Dans un débat à la radio avec 2 collègues (l’un du SNES, l’autre de l’UNSA), le recteur Bernard Boene ne contestait pas l’argument de l’insuffisance des postes, mais expliquait que le budget n’était pas extensible, qu’il n’y avait pas de marge... Autant dire que le Ministère ne veut pas financer un dispositif fiable de remplacement.
Le Ministère ne veut pas, mais il veut tout de même faire croire le contraire aux parents d’élèves. Il renvoie donc le problème aux établissements, à charge pour les chefs d’établissements de gérer la pénurie.

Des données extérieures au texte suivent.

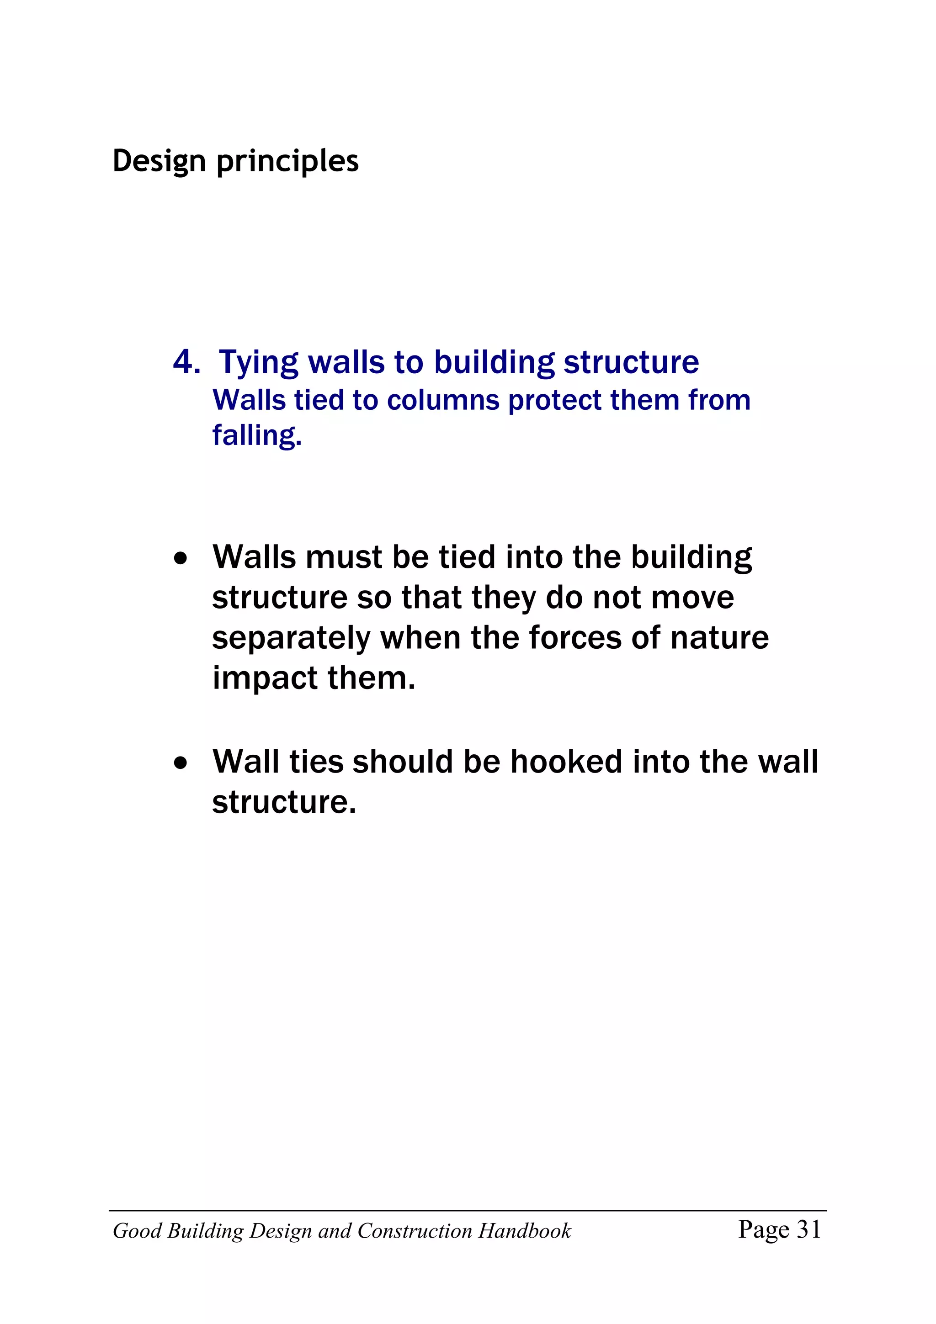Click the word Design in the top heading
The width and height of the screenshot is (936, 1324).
click(159, 161)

Le décret De Robien prévoit de faire remplacer notre prof malade par les moyens de l’établissement... Le proviseur examine les emplois du temps des autres profs de maths du lycée, mais malheureusement aucun n’est compatible avec l’emploi du temps du malade. À moins de fractionner... bon, pour la Seconde, 2h avec M. X et 3h pour la TS avec Mme Y., après, ça coince... donc il va falloir compléter avec des profs des mêmes classes mais d’autres disciplines... le prof de lettres de la 1ère ES peut faire 2h, et 3h seront assurées par le prof d’histoire et puis pour la Terminale S, on prendra le prof de physique (2h), celui de philo (2h) et celle d’anglais (2h)...oui, ça fait 8h... oui mais le prof de physique a besoin d’une salle de TP et à ces heures là, tout est pris, et celle d’anglais, il lui faut une salle de langue. Bon, le prof de physique fera cours au tableau, et en anglais, les élèves n’auront qu’à lire le “Times”. Ah non ! Mme Z en anglais a déjà 3h sup et elle a ses enfants à aller chercher à l’école à 16h. Jamais elle ne va accepter.
Bref, on souhaite bien du plaisir au proviseur.

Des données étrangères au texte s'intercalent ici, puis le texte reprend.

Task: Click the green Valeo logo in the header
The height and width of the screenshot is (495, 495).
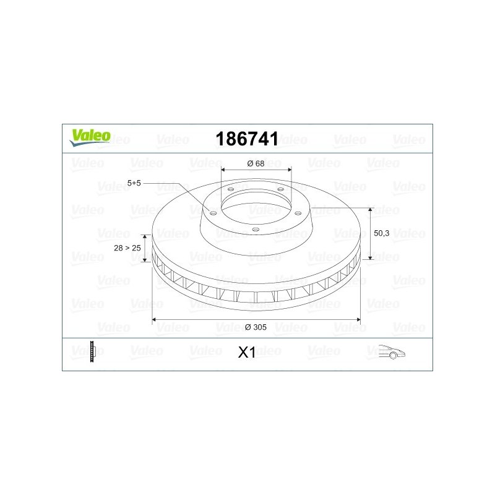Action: pyautogui.click(x=90, y=138)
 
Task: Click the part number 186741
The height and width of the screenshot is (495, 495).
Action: pyautogui.click(x=247, y=139)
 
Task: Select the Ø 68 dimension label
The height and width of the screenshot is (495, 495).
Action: pyautogui.click(x=256, y=163)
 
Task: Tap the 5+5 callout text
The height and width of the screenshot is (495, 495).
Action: pyautogui.click(x=134, y=183)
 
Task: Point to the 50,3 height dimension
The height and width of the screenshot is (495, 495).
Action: pyautogui.click(x=381, y=233)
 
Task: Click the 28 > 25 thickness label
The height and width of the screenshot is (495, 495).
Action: pyautogui.click(x=127, y=248)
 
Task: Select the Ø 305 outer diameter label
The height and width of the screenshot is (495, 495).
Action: pyautogui.click(x=256, y=327)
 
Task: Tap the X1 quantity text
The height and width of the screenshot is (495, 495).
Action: pyautogui.click(x=247, y=353)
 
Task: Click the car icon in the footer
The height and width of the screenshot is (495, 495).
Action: pyautogui.click(x=392, y=351)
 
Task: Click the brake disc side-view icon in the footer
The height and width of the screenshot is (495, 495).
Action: pyautogui.click(x=92, y=351)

De fait, la demi douzaine de collègues (au moins) qui viendront assurer le remplacement de leur collègue absent feront de la garderie, et les élèves auront une perte sèche d’heures de maths... merci pour la Terminale S qui prépare le Bac.
Et puis, même si le système est peu efficace, il va coûter un peu d’argent : pour convaincre ces profs toujours récalcitrants, on leur propose des HS +25% (en fait +8,7%). Où trouver l’argent ? C’est tout simple : on supprime 100 équivalents temps pleins à La Réunion (6.000 nationalement) qui servent à rétribuer les contractuels. Conclusion, entre 100 et 200 personnels précaires de plus mis au chômage.
Il n’y a qu’une seule réponse possible : abroger ce décret imbécile et injuste. Il n’est pas sérieux de faire assumer par les établissements les insuffisances du Ministère, il n’est pas sérieux de “saucissonner” l’emploi du temps d’un prof absent entre une demi douzaine de collègues, il n’est pas sérieux de faire faire de la garderie aux profs pour donner l’illusion que tout fonctionne, il n’est pas sérieux de licencier des contractuels pour arrondir les fins de mois des titulaires.
Bref, ni de près, ni de loin, les enseignants convaincus de la valeur de leur métier ne mettront le doigt dans ce dispositif, ni ne participeront aux discussions qui doivent se tenir dans les établissements pour la rédaction de “protocoles de remplacements”.